Tommy Lee Jones, juste parfait
À vrai dire, ce plan reflète à lui seul la grande réussite du long-métrage, qui sait se reposer avec déférence sur l’Âge d’or d’Hollywood pour se réinventer derrière. Malgré la sobriété apparente de sa mise en scène, Le Fugitif est porté par une certaine idée de la démesure : celle de vouloir aller au-delà de ses modèles.
À ce titre, il est intéressant d’analyser certains des effets de style chéris par Davis, à commencer par sa gestion du montage alterné, qui mixe dès l’ouverture du film l’arrestation de Kimble et le souvenir qu’il se construit du meurtre de sa femme. La rythmique violente de cet entrelacement façonne un aspect anxiogène, mettant en avant à la fois le traumatisme du protagoniste et l’enquête précipitée contre lui.
Après cette mise en bouche, le montage alterné devient un outil idéal pour opposer Kimble à Samuel Gerard, le marshal aux trousses de notre héros, brillamment incarné par Tommy Lee Jones. Davis prend un malin plaisir à assembler ses plans pour délivrer une ambiance paranoïaque, épaulée par les téléobjectifs utilisés dans certains cadres, afin d’écraser les distances et isoler le corps du personnage traqué.

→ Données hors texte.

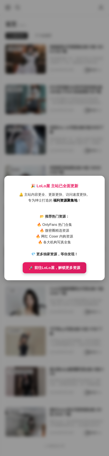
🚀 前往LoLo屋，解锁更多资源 (54, 268)
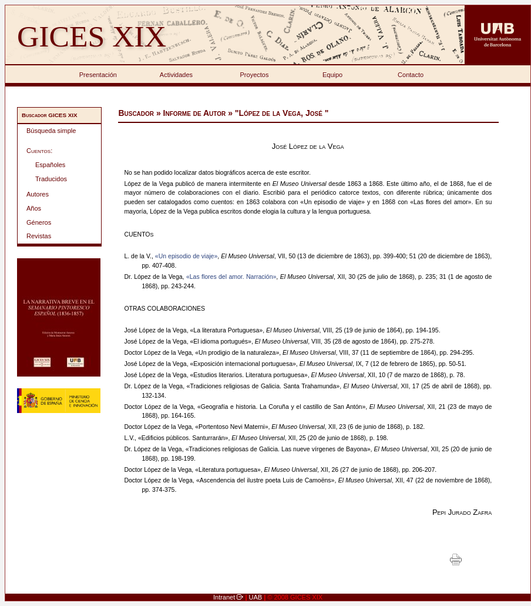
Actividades (176, 74)
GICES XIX (91, 36)
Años (33, 208)
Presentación (98, 74)
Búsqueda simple (51, 130)
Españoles (50, 164)
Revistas (38, 235)
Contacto (411, 74)
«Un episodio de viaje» (186, 255)
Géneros (38, 222)
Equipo (332, 74)
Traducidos (51, 178)
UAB (256, 597)
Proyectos (254, 74)
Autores (37, 194)
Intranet (225, 597)
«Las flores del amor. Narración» (231, 276)
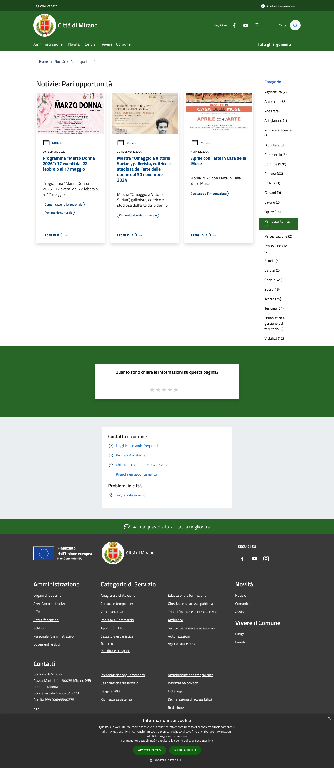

Mais s’il y a une chose à retenir du Fugitif, c’est que sa mise en scène s’adapte avec intelligence à son récit, puisqu’il s’amuse par le montage à jouer avec des apparences trompeuses. On peut notamment penser à cette brillante transition, où Kimble rêve qu’il embrasse sa femme, avant que le plan suivant ne le montre en train de lui faire du bouche-à-bouche la nuit de sa mort.
Médecin sans frontières
Quand nous disions plus tôt que les astres se sont alignés pour Le Fugitif, ce n’est pas seulement parce qu’Andrew Davis a réalisé le plus grand film de sa carrière, ou qu’Harrison Ford s’est révélé être un choix parfait pour le Dr Kimble. En réalité, toute l’équipe du long-métrage semble avoir été au bon endroit au bon moment, à commencer par le scénariste David Twohy, futur réalisateur de Pitch Black et des Chroniques de Riddick.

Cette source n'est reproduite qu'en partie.